_抜粋:_
========================================================================
直感的には一つ目のQビットの重ね合わせと、二つ目のQビットの重ね合わせが同時に混ぜ合わさった状態という感じになる。
数学的な言い方をすれば、この2つのQビットの状態というのはそれぞれのテンソル積(2階のテンソル)であたえられ、ベクトルは4次元となる。
以上の点から2つのQビットを用意できれば$2^2$の計算を一度でやれるポテンシャルがあるということだから、これはすごいことだ!2つだといまいち凄さが伝わらないが、たとえば10個のQビットあれば、$2^{10}=1024$の計算を一度に実行できるポテンシャルがあるということになり、もつれ状態を保つことができる前提でビット数を増すことにより取り得る状態は指数関数的に増えていく。従来の計算機のビットは量子現象を利用しておらずこうはいかない。

観測と対象となる状態ペア

さて、それでは量子もつれ状態にある2つのQビットをそれぞれ観測した際にどうなるか?を見ていきたい。式(4)にならって以下の具体的な状態を想定する。
========================================================================
(単語と要素の位置データ)
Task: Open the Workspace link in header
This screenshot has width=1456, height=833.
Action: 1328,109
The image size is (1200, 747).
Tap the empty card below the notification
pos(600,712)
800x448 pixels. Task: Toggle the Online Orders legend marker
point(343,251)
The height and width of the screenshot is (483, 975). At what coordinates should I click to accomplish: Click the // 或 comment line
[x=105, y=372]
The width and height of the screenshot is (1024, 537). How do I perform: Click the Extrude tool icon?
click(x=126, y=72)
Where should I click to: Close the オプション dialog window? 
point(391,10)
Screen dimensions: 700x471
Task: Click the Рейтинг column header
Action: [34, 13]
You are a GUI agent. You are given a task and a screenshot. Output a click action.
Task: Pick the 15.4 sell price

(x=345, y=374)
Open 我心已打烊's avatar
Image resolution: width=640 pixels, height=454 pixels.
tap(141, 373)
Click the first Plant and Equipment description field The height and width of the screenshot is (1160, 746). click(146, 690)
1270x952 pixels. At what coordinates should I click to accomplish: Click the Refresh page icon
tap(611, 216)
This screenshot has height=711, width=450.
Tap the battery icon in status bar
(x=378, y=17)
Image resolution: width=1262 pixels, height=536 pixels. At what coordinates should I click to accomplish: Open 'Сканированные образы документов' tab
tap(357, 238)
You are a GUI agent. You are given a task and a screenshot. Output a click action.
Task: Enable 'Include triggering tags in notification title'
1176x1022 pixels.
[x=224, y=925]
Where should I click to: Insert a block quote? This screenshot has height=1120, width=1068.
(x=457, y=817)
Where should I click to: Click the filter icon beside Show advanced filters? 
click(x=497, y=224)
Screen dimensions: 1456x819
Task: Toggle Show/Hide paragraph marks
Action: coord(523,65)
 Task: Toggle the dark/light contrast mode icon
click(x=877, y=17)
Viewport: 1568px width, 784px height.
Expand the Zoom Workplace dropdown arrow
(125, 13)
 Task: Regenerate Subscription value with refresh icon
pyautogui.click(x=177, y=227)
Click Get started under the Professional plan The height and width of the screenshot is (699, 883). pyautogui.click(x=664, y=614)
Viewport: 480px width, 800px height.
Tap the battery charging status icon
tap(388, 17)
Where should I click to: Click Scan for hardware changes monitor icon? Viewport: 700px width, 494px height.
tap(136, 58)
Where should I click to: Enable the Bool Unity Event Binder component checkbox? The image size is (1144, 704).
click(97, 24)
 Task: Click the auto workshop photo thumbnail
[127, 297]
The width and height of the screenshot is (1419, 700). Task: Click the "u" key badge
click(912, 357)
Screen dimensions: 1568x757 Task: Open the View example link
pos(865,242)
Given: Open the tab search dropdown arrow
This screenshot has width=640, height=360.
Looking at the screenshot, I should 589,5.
========================================================================
_実施タスク:_
1 - レコードのうち、「Click Get started」を含む行から「tap(136, 58)」を含む行まで(両端を含む)を、空行を除いて番号付きリストに書き直せ。
2 - 量子ビットについての文章を、最後の文の後から続けて書け。
量子ビットについての文章とレコードは、互いに関係がない。

_タスク別出力:_
1 -
1. Click Get started under the Professional plan The height and width of the screenshot is (699, 883). pyautogui.click(x=664, y=614)
2. Viewport: 480px width, 800px height.
3. Tap the battery charging status icon
4. tap(388, 17)
5. Where should I click to: Click Scan for hardware changes monitor icon? Viewport: 700px width, 494px height.
6. tap(136, 58)

2 -
\ket{\psi_a}\ket{\psi_b} 
= \frac{1}{2}\ket{a_0}\ket{b_0} 
+ \frac{1}{2}\ket{a_0}\ket{b_1} 
+ \frac{1}{\sqrt{2}}\ket{a_1}\ket{b_0} 
+ 0\ket{a_1}\ket{b_1} \\\

まず、Qビット$a$に関して観測を行うため、$a$に関係する$\ket{0}$側と$\ket{1}$側に該当するものをそれぞれまとめるように上記式を書き換える。 

\begin{align}
&\frac{1}{2}\ket{a_0}\ket{b_0} 
+ \frac{1}{2}\ket{a_0}\ket{b_1} 
+ \frac{1}{\sqrt{2}}\ket{a_1}\ket{b_0} 
+ 0\ket{a_1}\ket{b_1} \\
&= \ket{a_0} \left( \frac{1}{2}\ket{b_0}+\frac{1}{2}\ket{b_1}\right) + \ket{a_1}\left( \frac{1}{\sqrt{2}}\ket{b_0} + 0\ket{b_1}\right) \tag{7}
\end{align}

括弧内をQビットの条件を満たす形にするため、以下のように変形。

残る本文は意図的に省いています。